=>Download presentation material
Orchestrating Data Pipelines with Prefect
Modern data applications are as complex as ever, and along with this complexity also comes an ever-growing number of ways these applications can fail. Data sources can go down intermittently. Input data may come in malformed. Training machine learning models may not converge. To guard against this, a non-trivial amount of effort is spent creating code paths to handle these failures gracefully. These include task retrying, execution timeouts, and notifications in the event of failure. Collectively, the effort spent guarding against failure is called negative engineering. On the other hand, positive engineering refers to the work to accomplish the initial goals in the first place. Unfortunately, the effort spent on negative engineering significantly outweighs the time spent on positive engineering in most cases.
Workflow orchestration frameworks are specifically designed to reduce the effort spent on negative engineering. These tools allow users to schedule and monitor workflows. Added to monitoring, failure paths can be added so that the application knows how to respond in the event something unexpected happens. This talk will cover basic workflow orchestration functionality such as restarting workflows that failed, skipping redundant tasks, and handling downstream tasks differently if upstream tasks failed. We’ll familiarize ourselves with the features that let us handle these problems gracefully.
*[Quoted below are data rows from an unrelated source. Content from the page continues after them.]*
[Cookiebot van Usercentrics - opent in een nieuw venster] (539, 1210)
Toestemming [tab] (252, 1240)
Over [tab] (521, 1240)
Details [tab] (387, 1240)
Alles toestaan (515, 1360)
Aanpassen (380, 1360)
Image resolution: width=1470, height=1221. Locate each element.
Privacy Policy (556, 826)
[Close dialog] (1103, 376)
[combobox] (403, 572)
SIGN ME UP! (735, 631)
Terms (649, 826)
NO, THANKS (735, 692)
We will construct a basic workflow with native Python first. We’ll add workflow orchestration capabilities to it using Prefect, an open-source Python-based workflow orchestration framework. In the process, we’ll use features such as retries, notifications, parameterization, and scheduling. This talk is meant for anyone that is already running Python code and struggling to handle errors gracefully.
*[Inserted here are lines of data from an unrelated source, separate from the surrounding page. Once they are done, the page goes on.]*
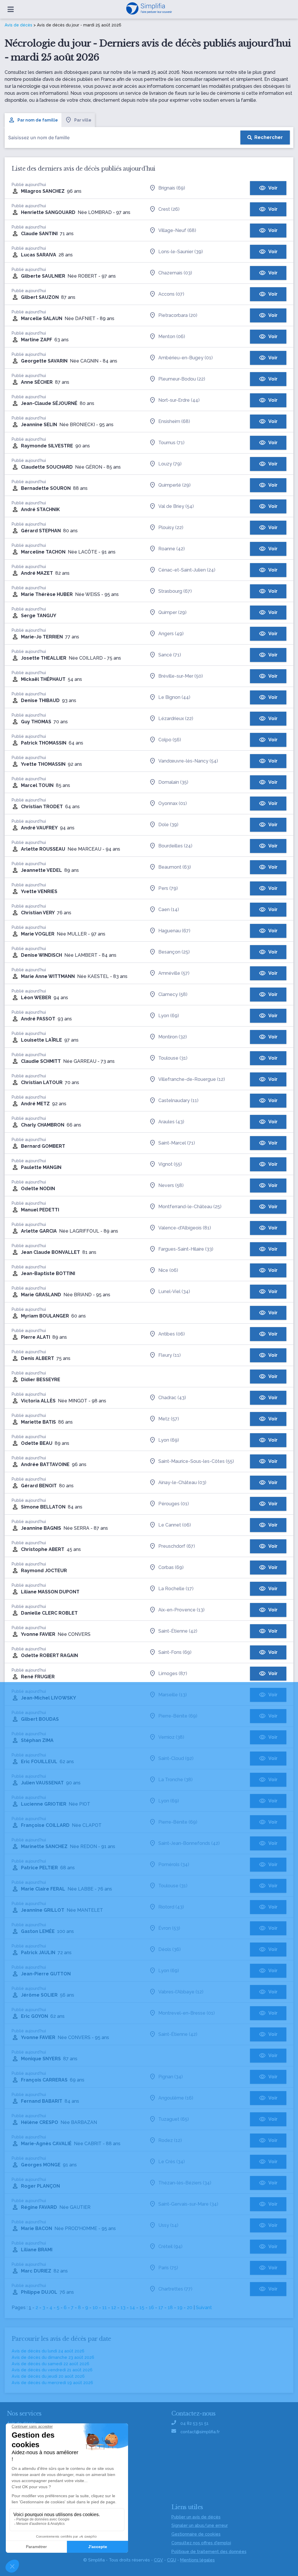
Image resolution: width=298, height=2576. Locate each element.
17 (160, 2307)
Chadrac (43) (172, 1397)
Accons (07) (171, 294)
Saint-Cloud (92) (176, 1758)
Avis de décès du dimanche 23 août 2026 (53, 2357)
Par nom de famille (37, 120)
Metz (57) (168, 1419)
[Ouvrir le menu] (11, 9)
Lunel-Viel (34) (174, 1291)
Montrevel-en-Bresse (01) (186, 2013)
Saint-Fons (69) (174, 1652)
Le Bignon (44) (174, 697)
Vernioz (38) (171, 1737)
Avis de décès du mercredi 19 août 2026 (52, 2382)
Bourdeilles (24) (175, 846)
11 (104, 2307)
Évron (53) (169, 1928)
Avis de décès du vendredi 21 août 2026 (52, 2369)
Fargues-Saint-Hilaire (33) (185, 1249)
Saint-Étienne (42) (177, 1631)
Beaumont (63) (174, 867)
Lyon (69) (168, 1015)
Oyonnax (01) (172, 803)
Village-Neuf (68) (177, 230)
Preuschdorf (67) (176, 1546)
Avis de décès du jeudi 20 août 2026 (48, 2376)
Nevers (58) (171, 1185)
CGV (158, 2559)
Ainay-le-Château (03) (182, 1482)
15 (141, 2307)
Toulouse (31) (172, 1058)
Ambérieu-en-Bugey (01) (185, 357)
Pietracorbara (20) (177, 315)
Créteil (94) (170, 2246)
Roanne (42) (171, 548)
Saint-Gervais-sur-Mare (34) (188, 2204)
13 (122, 2307)
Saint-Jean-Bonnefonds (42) (189, 1843)
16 (151, 2307)
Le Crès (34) (171, 2161)
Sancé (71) (169, 655)
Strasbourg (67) (175, 591)
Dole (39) (168, 824)
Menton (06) (171, 336)
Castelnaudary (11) (178, 1100)
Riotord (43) (171, 1907)
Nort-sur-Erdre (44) (179, 400)
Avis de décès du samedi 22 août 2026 (50, 2363)
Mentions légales (197, 2559)
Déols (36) (169, 1949)
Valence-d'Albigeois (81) (184, 1228)
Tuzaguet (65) (173, 2119)
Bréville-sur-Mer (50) (180, 676)
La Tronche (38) (175, 1779)
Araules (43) (171, 1121)
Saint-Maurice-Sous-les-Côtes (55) (196, 1461)
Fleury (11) (169, 1355)
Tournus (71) (171, 442)
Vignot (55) (170, 1164)
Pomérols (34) (173, 1864)
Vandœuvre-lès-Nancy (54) (188, 761)
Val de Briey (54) (176, 506)
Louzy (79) (170, 464)
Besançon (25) (174, 952)
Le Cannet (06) (174, 1525)
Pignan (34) (170, 2076)
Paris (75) (168, 2267)
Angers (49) (171, 633)
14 (132, 2307)
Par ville (82, 120)
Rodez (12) (170, 2140)
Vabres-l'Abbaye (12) (180, 1992)
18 (170, 2307)
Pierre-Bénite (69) (177, 1716)
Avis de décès (18, 25)
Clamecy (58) (172, 994)
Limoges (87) (172, 1673)
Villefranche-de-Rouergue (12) (191, 1079)
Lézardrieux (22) (175, 718)
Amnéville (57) (173, 973)
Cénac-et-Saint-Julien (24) (186, 570)
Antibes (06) (171, 1334)
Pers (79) (168, 888)
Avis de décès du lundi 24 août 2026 (48, 2350)
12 (113, 2307)
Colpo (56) (169, 739)
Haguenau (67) (174, 930)
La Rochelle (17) (176, 1588)
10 (95, 2307)
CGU (171, 2559)
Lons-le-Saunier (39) (180, 251)
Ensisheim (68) (174, 421)
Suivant (204, 2307)
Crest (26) (169, 209)
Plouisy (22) (170, 527)
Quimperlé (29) (174, 485)
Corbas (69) (171, 1567)
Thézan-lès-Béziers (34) (184, 2183)
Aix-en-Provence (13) (181, 1610)
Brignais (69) (171, 188)
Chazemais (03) (175, 273)
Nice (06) (168, 1270)
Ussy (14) (168, 2225)
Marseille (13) (172, 1694)
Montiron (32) (172, 1037)
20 (189, 2307)
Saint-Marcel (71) (176, 1143)
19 (179, 2307)
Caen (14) (168, 909)
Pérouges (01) (173, 1503)
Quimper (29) (172, 612)
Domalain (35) (173, 782)
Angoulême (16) (175, 2098)
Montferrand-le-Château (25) (189, 1206)
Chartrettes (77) (175, 2289)
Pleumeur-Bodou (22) (181, 379)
As the last bit, one unique feature of Prefect is that it was built natively on Dask, allowing it to distribute and parallelize tasks in workflows and scale-out over a cluster just by changing a few lines of code.
Kevin Kho
Community Engineer, Prefect
Kevin Kho is an Open Source Community Engineer at Prefect, an open-source workflow orchestration management system. Previously, he was a data scientist at Paylocity, where he worked on adding machine learning features to their Human Capital Management (HCM) Suite. Outside of work, he is a contributor for Fugue, an abstraction layer for distributed computing. He also organizes the Orlando Machine Learning and Data Science Meetup.